9. Context Engineering Misconceptions and LocusGraph's Role
Context engineering is a discipline, not a product category. Saying "we do context engineering" is like saying "we do software engineering" — true, but not specific enough to explain what someone should buy.
Three Misconceptions to Avoid
1. "Context engineering" is a product
It is not. It is a discipline that describes how teams design what an agent stores and retrieves. Vendors that market "context engineering" without naming what they actually deliver are describing the work, not the tool.
2. "Agent memory" is enough
Calling LocusGraph "agent memory" undersells the product. Agent memory usually means storing and retrieving past text. LocusGraph does something more: it turns agent experience into typed, linked, scored knowledge that self-organizes over time.
Memory is recall. Knowledge is understanding.
3. The problem is "agents forget"
The well-known problem is that agents forget. The deeper mechanism is that agent knowledge does not evolve. Even with infinite memory, an agent that cannot graduate events into patterns and patterns into skills is just an agent with a longer chat log.
Where LocusGraph Plays an Active Role
LocusGraph is not a generic context-engineering toolkit. It plays specific, structural roles:
| Stage | What LocusGraph does |
|---|---|
| Capture | Admits typed events with source, payload, links, and confidence |
| Organize | Scopes knowledge by context, type, and graph |
| Score | Updates confidence with every reinforces and contradicts link |
| Retrieve | Filters, ranks, and re-ranks so validated knowledge surfaces first |
| Graduate | Promotes events into patterns and patterns into skills |
These are the moves that make context engineering actually compound for an agent over time.

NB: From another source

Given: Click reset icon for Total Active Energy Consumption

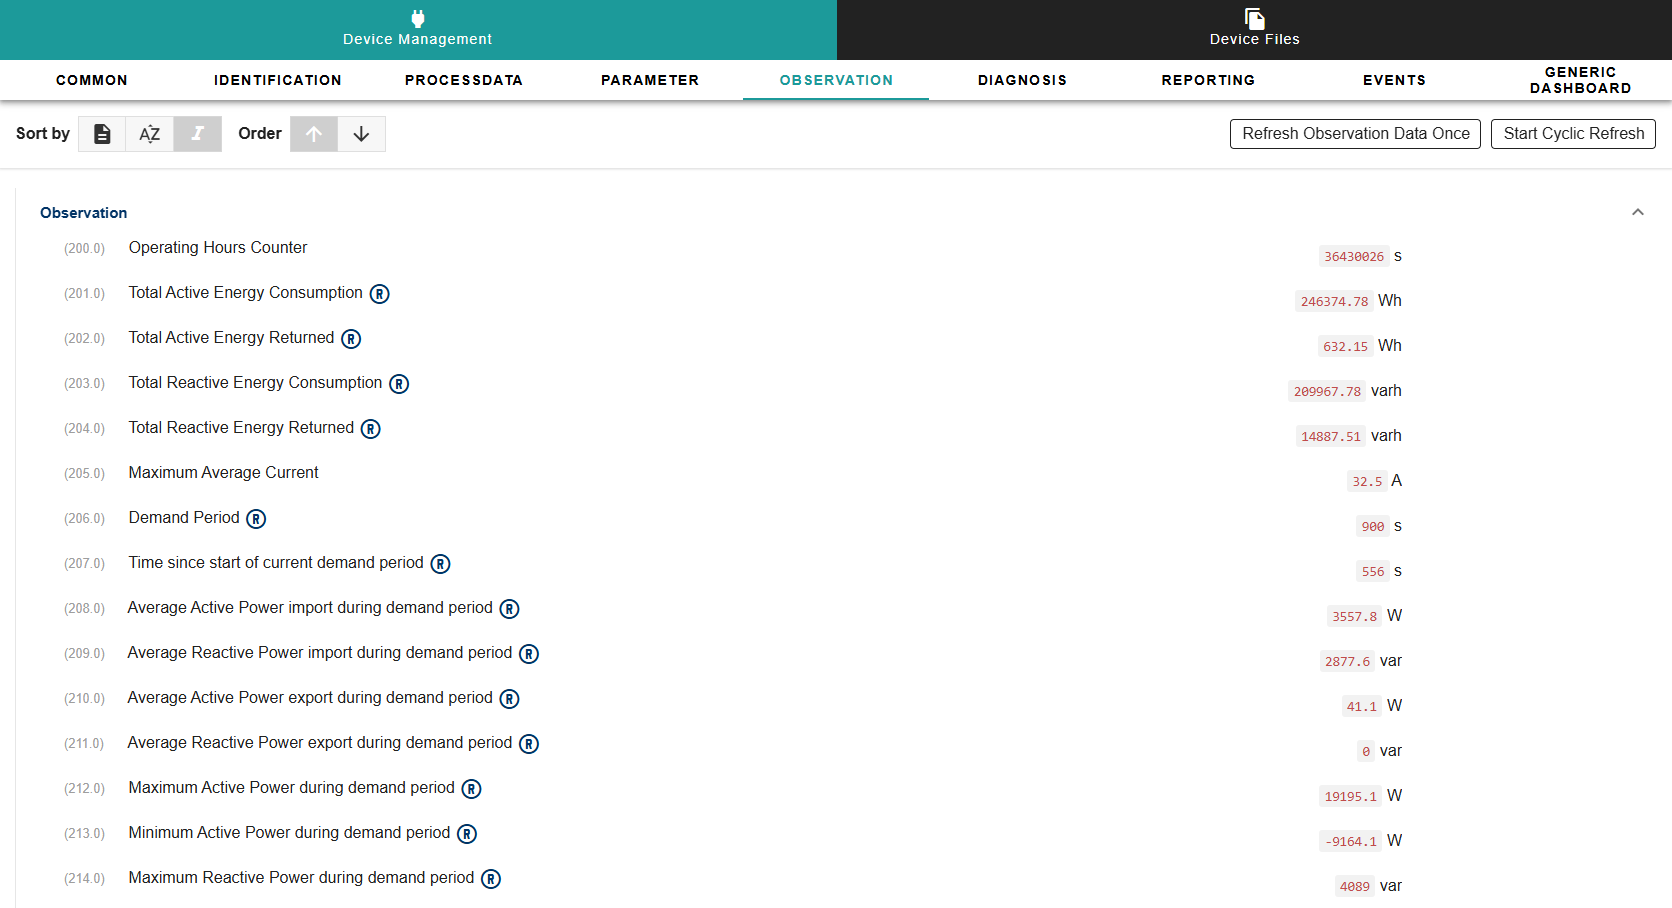Looking at the screenshot, I should click(x=380, y=294).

The Active Role, Concretely
| Without LocusGraph | With LocusGraph |
|---|---|
| You decide what to dump into the prompt every turn | The graph admits, scores, and retrieves on your behalf |
| Stale knowledge sticks around forever | Contradictions automatically demote it |
| Re-explain the same thing to a new model | The same graph works behind any LLM |
| Skills exist only in the developer's head | Skills exist as queryable graph nodes |
Context engineering is iterative. Start with simple schemas, observe what your agent retrieves, and refine. LocusGraph's confidence scoring helps surface what works and suppress what does not.
What This Means for Your Stack
You still own the policy:
- which contexts your agent uses
- how it links events
- when it graduates patterns into skills
- how it scopes retrieval per task
LocusGraph provides the mechanics — admission, scoring, graduation, retrieval — so the policy you design actually compounds instead of decaying.